Beschreibung
Der Gemeine Andorn ist eine traditionsreiche Heil- und Gewürzpflanze mit unverwechselbarem, silbrig-grünem Erscheinungsbild und angenehm rustikalem Charakter. Marrubium vulgare gehört zur Familie der Lippenblütler und überzeugt durch seine hohe Anpassungsfähigkeit, seine gute Trockenheitsverträglichkeit und seine naturnahe Ausstrahlung. Mit seinem fein behaarten Laub und den dezenten, hellen Blüten fügt er sich besonders harmonisch in Kräuterbeete, Naturgärten und sonnige Pflanzungen ein. Die Pflanze verbindet Zierwert und Nutzen auf bemerkenswert vielseitige Weise und ist zugleich bei Insekten sehr geschätzt.
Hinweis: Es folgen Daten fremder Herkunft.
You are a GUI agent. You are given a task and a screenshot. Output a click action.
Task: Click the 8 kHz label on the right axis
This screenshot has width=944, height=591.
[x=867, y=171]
Als robuste, ausdauernde Staude eignet sich der Andorn hervorragend für standortgerechte, pflegeleichte Gartenkonzepte.
Blüte
Die Blüten erscheinen in Weiss bis Cremeweiss und stehen in dichten, quirlförmigen Scheinblütenständen in den Blattachseln. Ihre Form ist typisch lippenblütig und eher dezent, der Duft wirkt zurückhaltend bis leicht aromatisch. Die Blütezeit reicht je nach Lage meist von Juni bis August, teils auch darüber hinaus.
Wuchs
Der Gemeine Andorn wächst buschig, aufrecht bis locker verzweigt und bildet eine standfeste, kompakte Staude. In der Regel erreicht er eine Höhe von etwa 40 bis 60 cm. Sein Gesamtbild wirkt natürlich, würzig und leicht wildstaudenhaft.
Boden
Bevorzugt werden durchlässige, eher trockene bis mässig frische Böden. Besonders gut gedeiht die Pflanze in sandigen, kiesigen oder kalkhaltigen Substraten. Schwere, dauerhaft nasse Böden sind zu vermeiden.
Blatt
Die Blätter sind rundlich bis breit eiförmig, gekerbt und deutlich geadert. Durch ihre dichte Behaarung zeigen sie eine graugrüne bis silbrig-grüne Färbung und fühlen sich weich an. Das Laub verströmt beim Zerreiben ein kräftig würzig-bitteres Aroma.
Wasser
Der Wasserbedarf ist gering bis mässig. Nach dem Anwachsen kommt der Gemeine Andorn mit trockeneren Phasen gut zurecht und sollte eher zurückhaltend gegossen werden. Staunässe verträgt er deutlich schlechter als kurze Trockenperioden.
Frucht
Nach der Blüte bildet die Pflanze kleine Klausenfrüchte mit unauffälliger Samenbildung. Der Fruchtschmuck steht jedoch nicht im Vordergrund der Verwendung.
Info
-
traditionsreiche Heilpflanze
-
aromatisches Bitterkraut
-
bienen- und insektenfreundlich
-
trockenheitsverträglich
-
winterhart
-
ideal für Kräuterbeete und Naturgärten
Standort
Ideal ist ein vollsonniger, warmer und geschützter Standort. In sonnigen Kräuterbeeten, Steingärten oder mageren Rabatten entwickelt sich der Gemeine Andorn besonders kompakt, aromatisch und langlebig.
Heilwirkung
Der Gemeine Andorn ist eine klassische Heilpflanze, die traditionell vor allem bei Husten, zur Unterstützung der Schleimlösung sowie zur Förderung der Verdauung verwendet wurde. Charakteristisch sind seine bitterstoffreichen Pflanzenteile, die ihn seit langem in der Kräuterkunde geschätzt machen.
Küche
Kulinarisch wird Andorn eher sparsam eingesetzt, da sein Geschmack deutlich bitter und würzig ausfällt. Er eignet sich in kleinen Mengen für Kräutermischungen, Bittergetränke oder traditionelle Kräuterzubereitungen.
Teeverwendung
Für Tee werden vor allem die oberirdischen, blühenden Pflanzenteile beziehungsweise das Kraut verwendet. Üblicherweise wird das getrocknete Kraut mit heissem Wasser als Aufguss zubereitet und traditionell in kleinen Mengen getrunken.